並木さんの長女は、5歳の時に病気のため全盲に。それを悲観した妻が自ら命を絶ってしまったことから、2人の息子も含めた3人の子供を男手一つで育てることになる。もともとは理容師だった並木さんが、なるべく子供たちと過ごす時間を増やすために選んだのが、効率良く稼ぐことのできる強力という仕事だった。
「並木さん自身は本当に物静かな人なのですが、その中に燃えている『炎』を感じたんです。その熱い思いと厳冬の富士山という相反するイメージの中で浮かんだ言葉。彼が自然に立ち向かう姿、子育ての現実に直面する姿に『炎』を見て、『これだ!』と。後になって、馳星周の小説に同じタイトルの作品があったり、演歌歌手の曲にも『雪炎』という単語が入っていたりするのを見た(沖田真早美が歌う『雪炎岬』)けれど、私が最初に作った言葉ですよ」
番組の完成後も、井ノ部さんと並木さんの交流は続いた。酒を飲んだり、一緒に風呂に入りながら、並木さんはフランクに、自分のことを包み隠さず話してくれたという。

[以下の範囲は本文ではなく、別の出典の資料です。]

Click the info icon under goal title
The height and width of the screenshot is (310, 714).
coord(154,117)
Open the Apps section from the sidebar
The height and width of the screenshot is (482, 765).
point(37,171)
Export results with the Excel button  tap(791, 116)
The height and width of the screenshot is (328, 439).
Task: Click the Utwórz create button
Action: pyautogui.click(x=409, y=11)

「よく覚えているのが、並木さんに『大変だね』と声をかけた時に返ってきた『仕事だからね』『しょうがないよ、親だから』という言葉。普通なら愚痴りたくなるところでしょうが、淡々と返事をするんです。楽しそうに話すわけではないんだけれど、嫌そうにも聞こえない。『やらなければいけない』という気持ちが伝わってきました。こちらは胸が詰まる思いをしているんですが、淡々としている。怒ったり、わめいたりしない。『こういう人が強い人なんだな』と感じさせられましたね」
本書を出版しているのは「山と渓谷社」。日本を代表する山岳雑誌「山と渓谷」で知られる出版社だ。それだけに「山のことを知らないと、中身がよく分からないかも…」と取っつきにくい印象もあるが、井ノ部さんは「山に興味がない人が読んでも、心に響くものは必ずあると思う」と強調する。

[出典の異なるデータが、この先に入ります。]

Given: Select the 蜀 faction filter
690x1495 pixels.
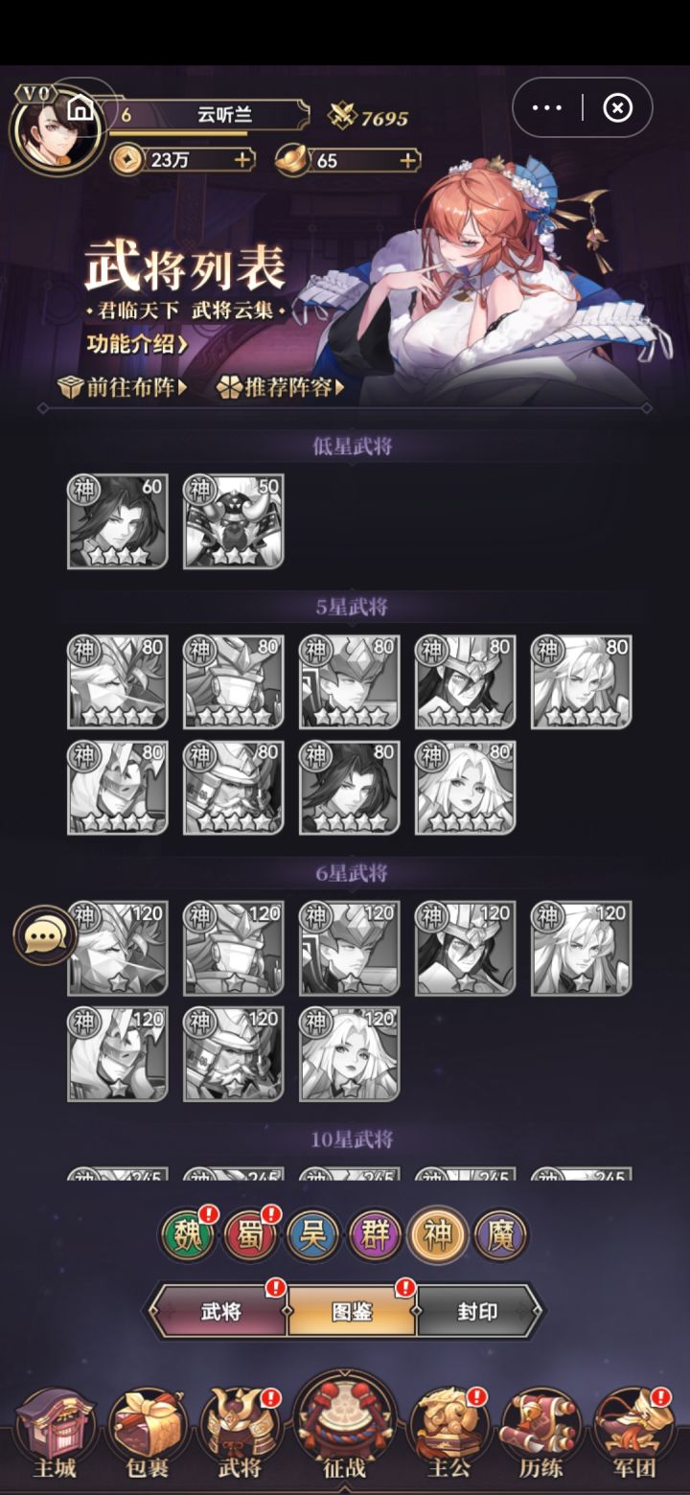Looking at the screenshot, I should (x=251, y=1234).
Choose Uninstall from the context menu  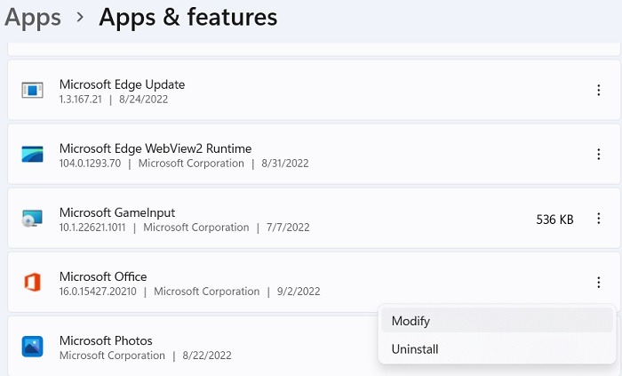(415, 349)
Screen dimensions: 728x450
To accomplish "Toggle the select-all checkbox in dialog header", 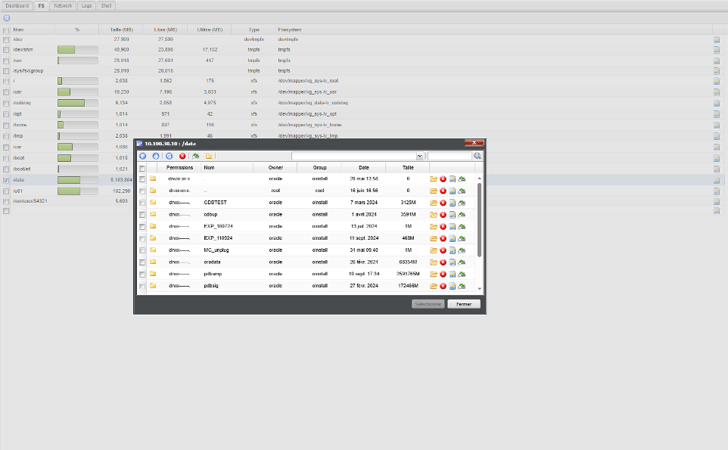I will [x=142, y=168].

「本を読んだ人からは『相当、山に行っているんですね』と言われますが、実はほとんどが話を聞いたり勉強をしたりして得た知識なんです(笑い)。富士登山も35年くらい前に挑戦したことがありますが、7~8合目まで登った時に高山病の症状が出て、途中で下りてきてしまった。頂上までは行ったことがないんです。だから、皆さんと同じように『富士山は登るのではなく、見て楽しむ山』というイメージの方が強いですね」
そんな自分自身を重ねつつ、並木さんはどのような思いで富士山に登り、人生を送ったのかを本書から感じ取ってもらいたいという。
「冬の富士山は雪、強風、寒さとの闘い。その中を21年にわたって10日に一度、登り続けた。想像もつかない大変なことですが、登っている時はどのような心境だったのか。そして、その裏にあるさまざまな困難を抱えた家族の物語はどんなだったのかを知ってほしい。『男一匹・並木』の姿は富士山を舞台にした人間ドラマなんです。誰か、テレビドラマ化してくれないかな…」
◆井ノ部さんが選ぶおすすめの1冊 パオロ・コニェッティ著、関口英子訳「帰れない山」(新潮社クレストブックス)
井ノ部さんが挙げたのは、やはり山を舞台にした小説だった。「もともとは、息子から『面白いよ』と薦められて手に取った」という同書は、2017年にイタリアで出版されたもので、世界39か国語に訳された国際的ベストセラー。22年には映画化(日本では昨年5月公開)され、同年のカンヌ国際映画祭で審査員賞を受賞した。
イタリアのミラノに住む山好きの父親に育てられた少年が、ある時イタリア・スイス国境にあるモンテ・ローザの麓に住む少年と知り合うことから物語が始まる。「2人は山を通じて交流していくのですが、やがてすれ違いが起きる。タイトルから見ても何となく想像がつきますが、ラストは必ずしもハッピーエンドではありません」。それでも物語にひかれるのは、作品内の風景描写だという。
「スイス、イタリアの山々が非常に美しく描かれており、その情景が読み進めていくと頭の中に浮かんでくるようになります」。山岳小説であると同時に、人間ドラマとしても秀作であるとした。
◆井ノ部 康之(いのべ・やすゆき)1940年4月23日、福井県大野市生まれ。84歳。東北大文学部美学美術史学科卒業後、図書編集者を経て70年から約30年間テレビの構成作家を務め、ドキュメンタリー番組やスポーツ番組などを制作。93年、静岡朝日テレビの「雪炎・星と語る男たち」で同年度のギャラクシー賞を受賞。作家としては茶道の千家をテーマにした3部作「千家再興」「千家奔流」「千家分流」のほか、ノンフィクションも手掛ける。